— Collected data entries —
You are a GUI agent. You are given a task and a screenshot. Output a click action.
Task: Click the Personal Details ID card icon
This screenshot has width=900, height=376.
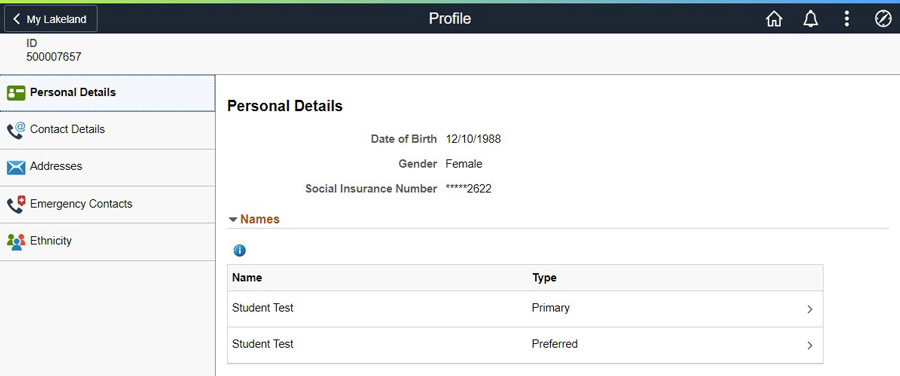tap(16, 93)
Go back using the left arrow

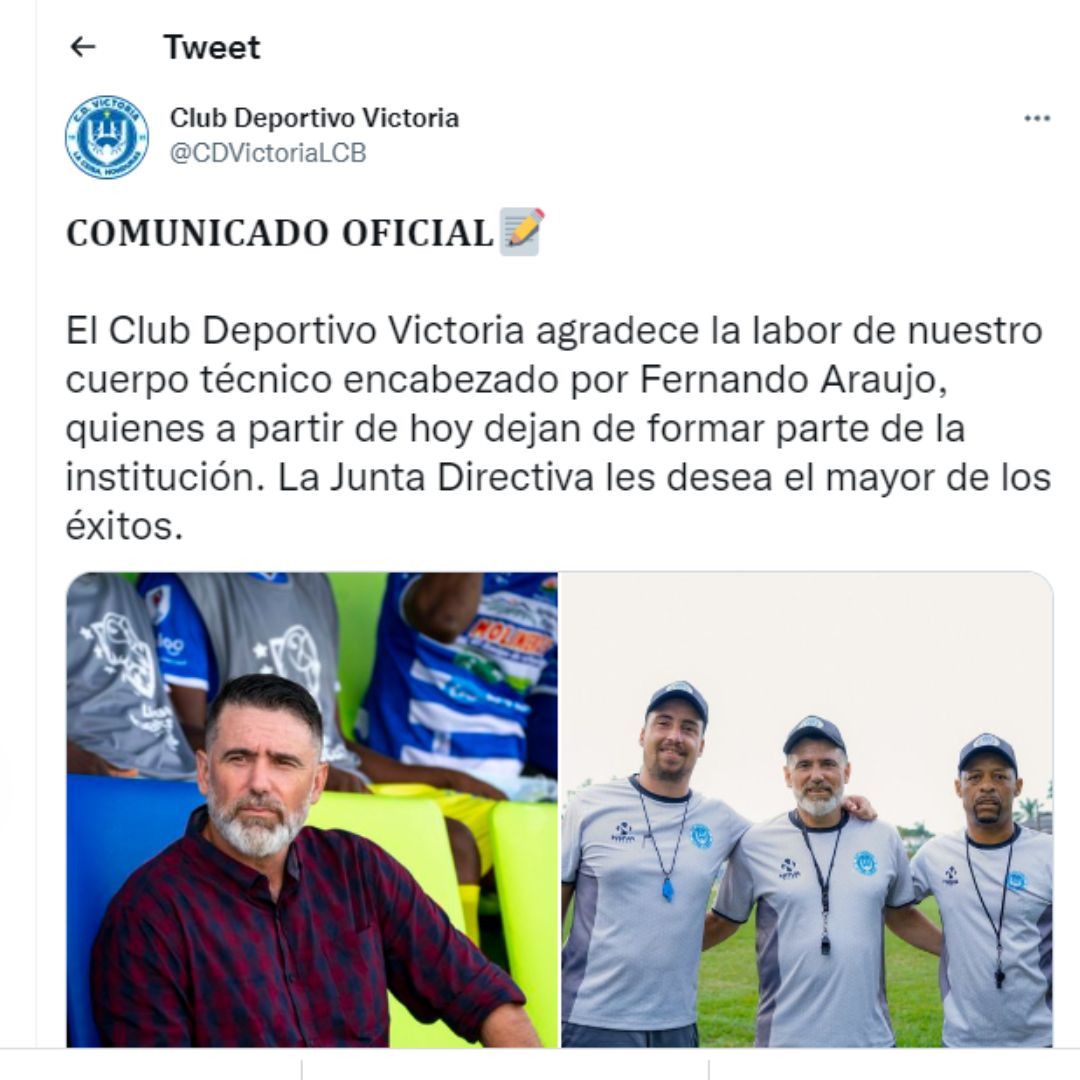[83, 47]
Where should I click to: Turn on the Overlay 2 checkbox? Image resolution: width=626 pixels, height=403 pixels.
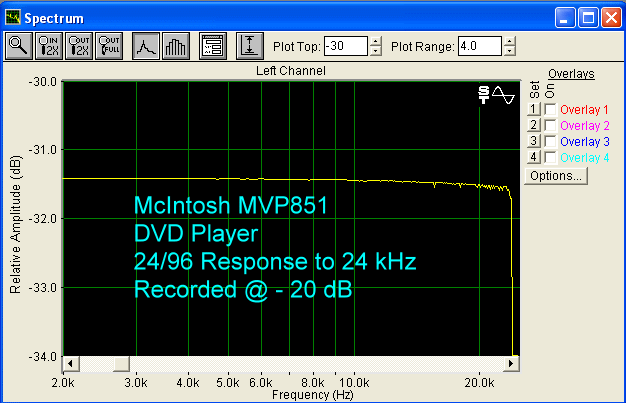(550, 125)
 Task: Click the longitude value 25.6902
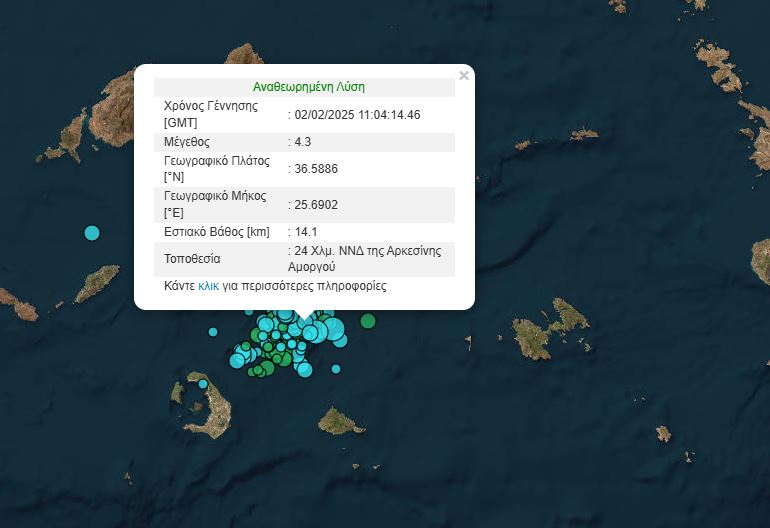click(x=316, y=205)
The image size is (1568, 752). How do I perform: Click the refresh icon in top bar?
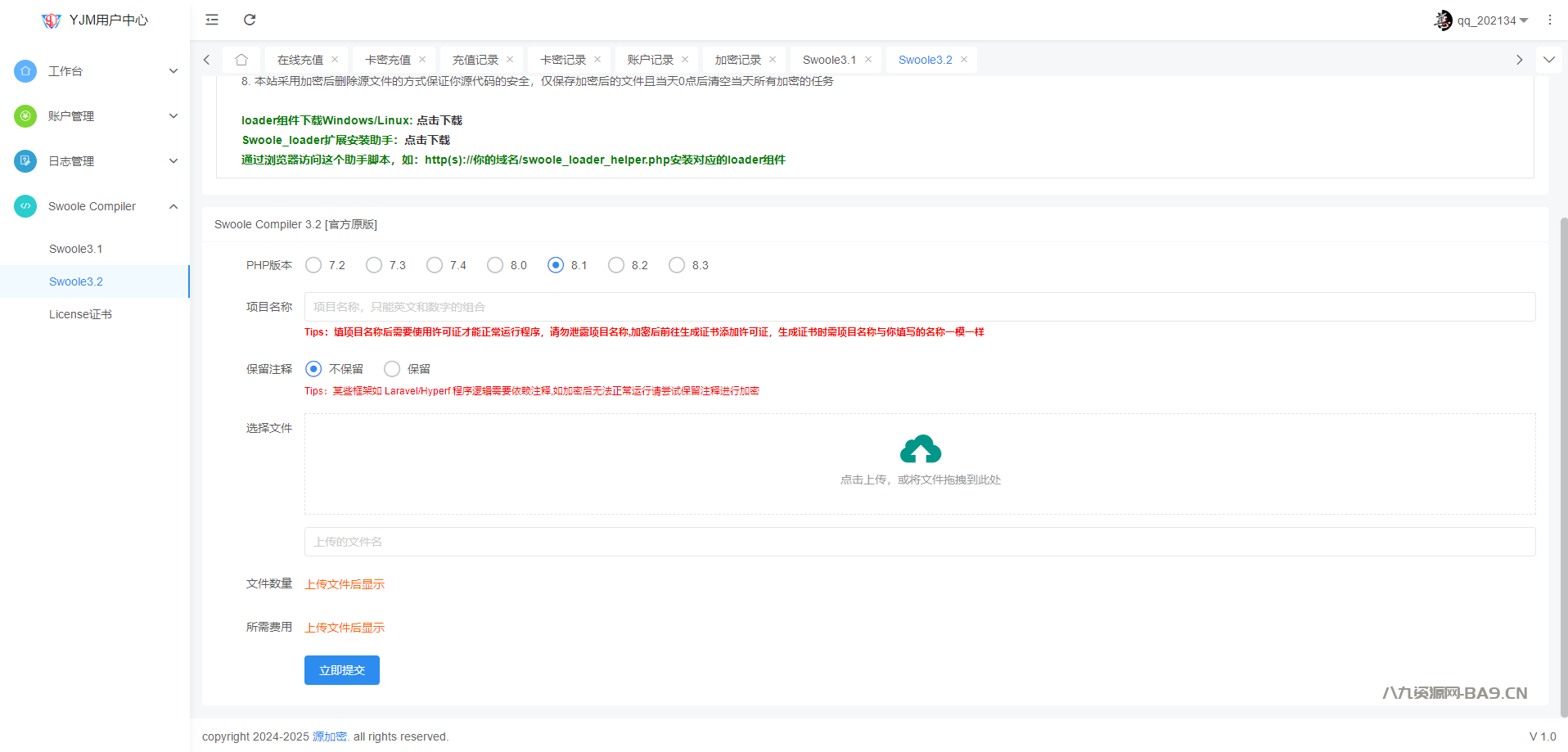(250, 20)
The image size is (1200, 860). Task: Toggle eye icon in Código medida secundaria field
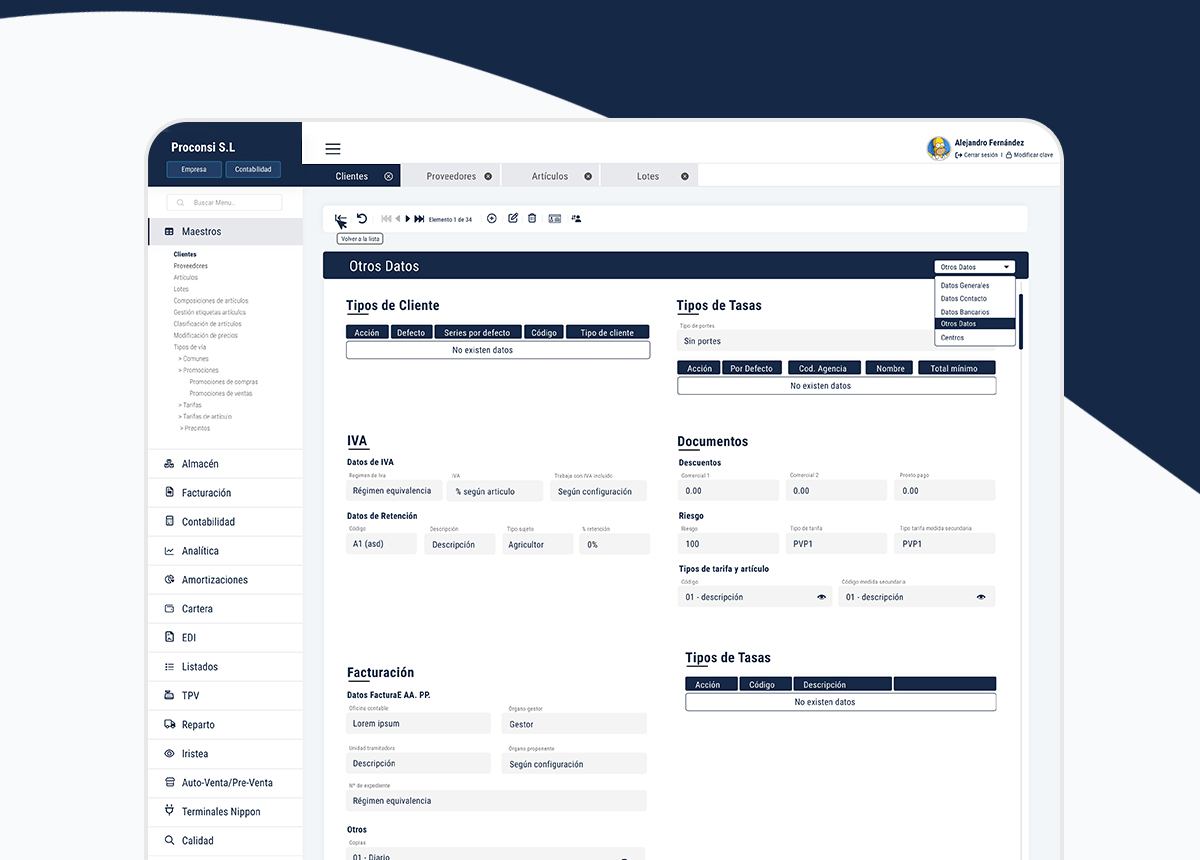click(x=981, y=597)
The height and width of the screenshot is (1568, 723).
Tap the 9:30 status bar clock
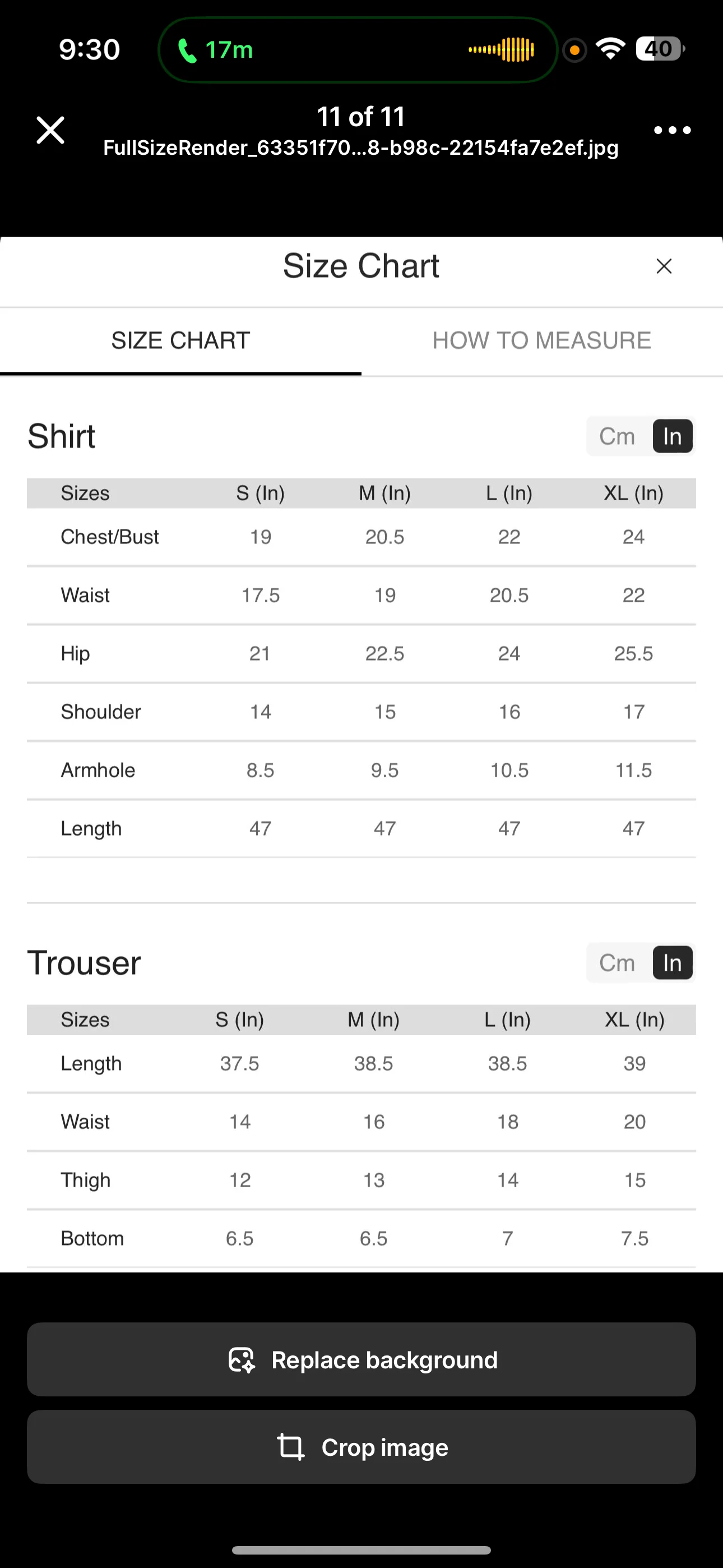(90, 50)
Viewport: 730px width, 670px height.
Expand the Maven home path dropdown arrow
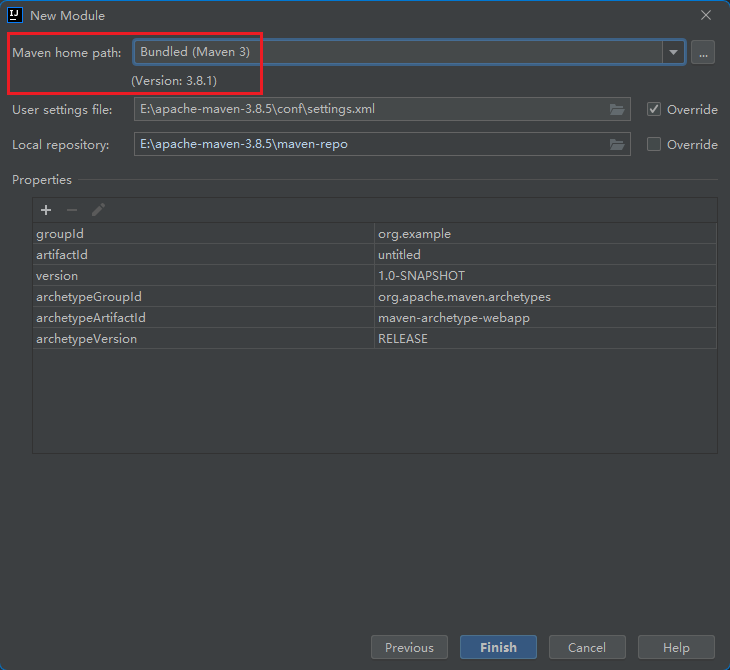(x=673, y=53)
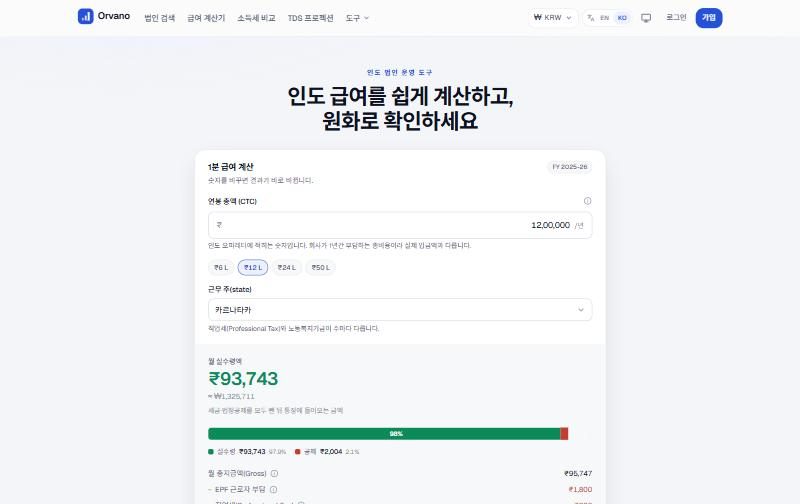Click the Orvano logo icon
This screenshot has width=800, height=504.
pos(85,16)
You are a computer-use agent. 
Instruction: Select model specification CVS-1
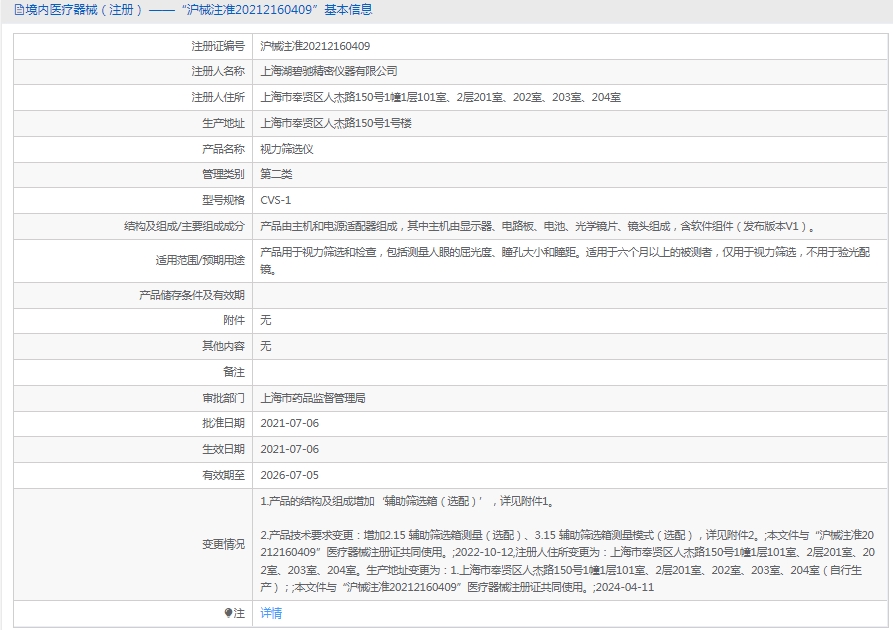tap(276, 200)
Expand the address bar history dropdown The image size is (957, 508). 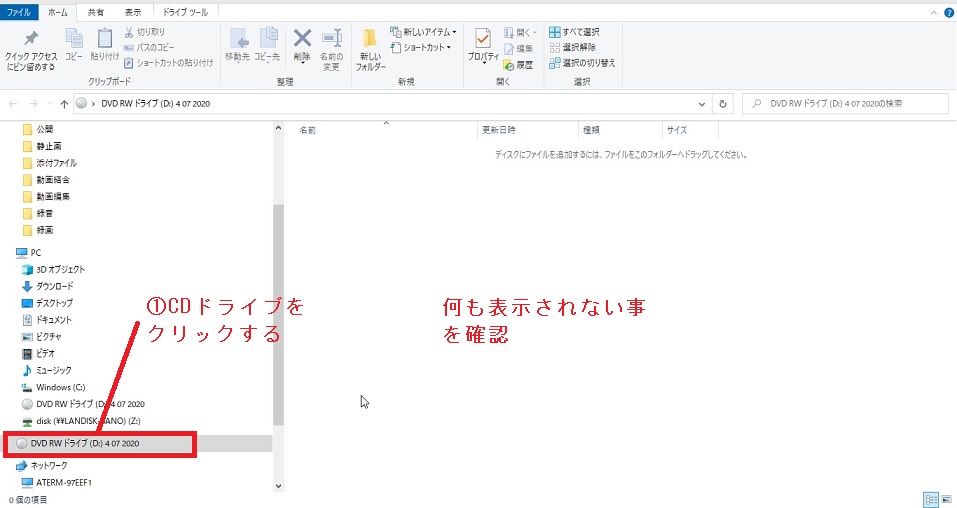(x=700, y=103)
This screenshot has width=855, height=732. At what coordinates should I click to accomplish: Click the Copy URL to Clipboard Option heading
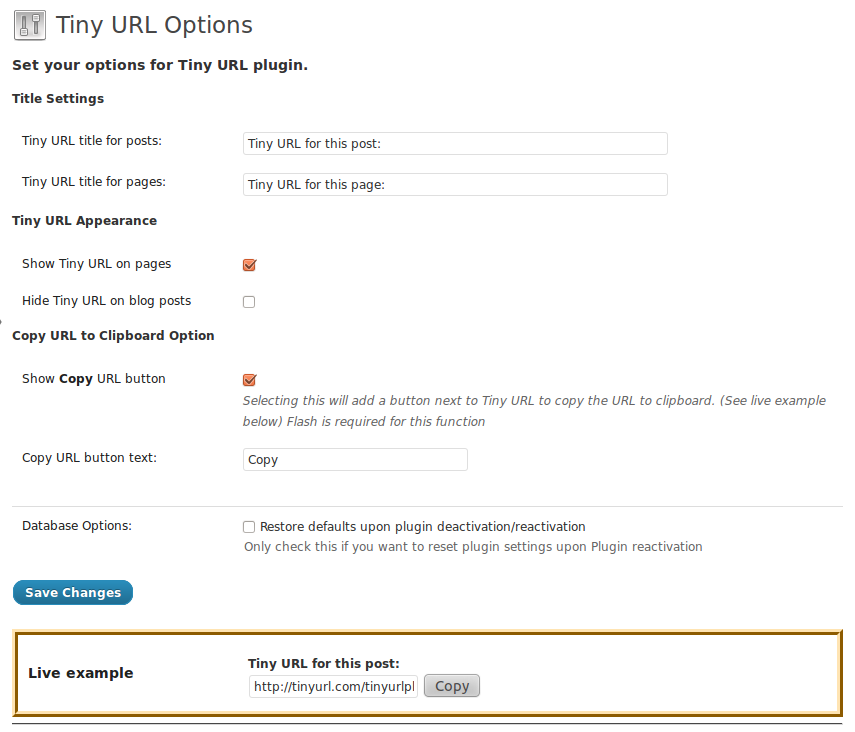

— EXERCISE DESCRIPTION —
Exactly as written above, retype the lines starting at the one holding "The height and" and ending at the one holding "You are a computer-use agent.", both included, but not the pictures.

— ANSWER SPACE —
The height and width of the screenshot is (1568, 723).
Tap the 9:30 status bar clock
(90, 50)
Viewport: 730px width, 670px height.
Expand the Maven home path dropdown arrow
(x=673, y=53)
Click the Orvano logo icon
This screenshot has width=800, height=504.
pos(85,16)
You are a computer-use agent. 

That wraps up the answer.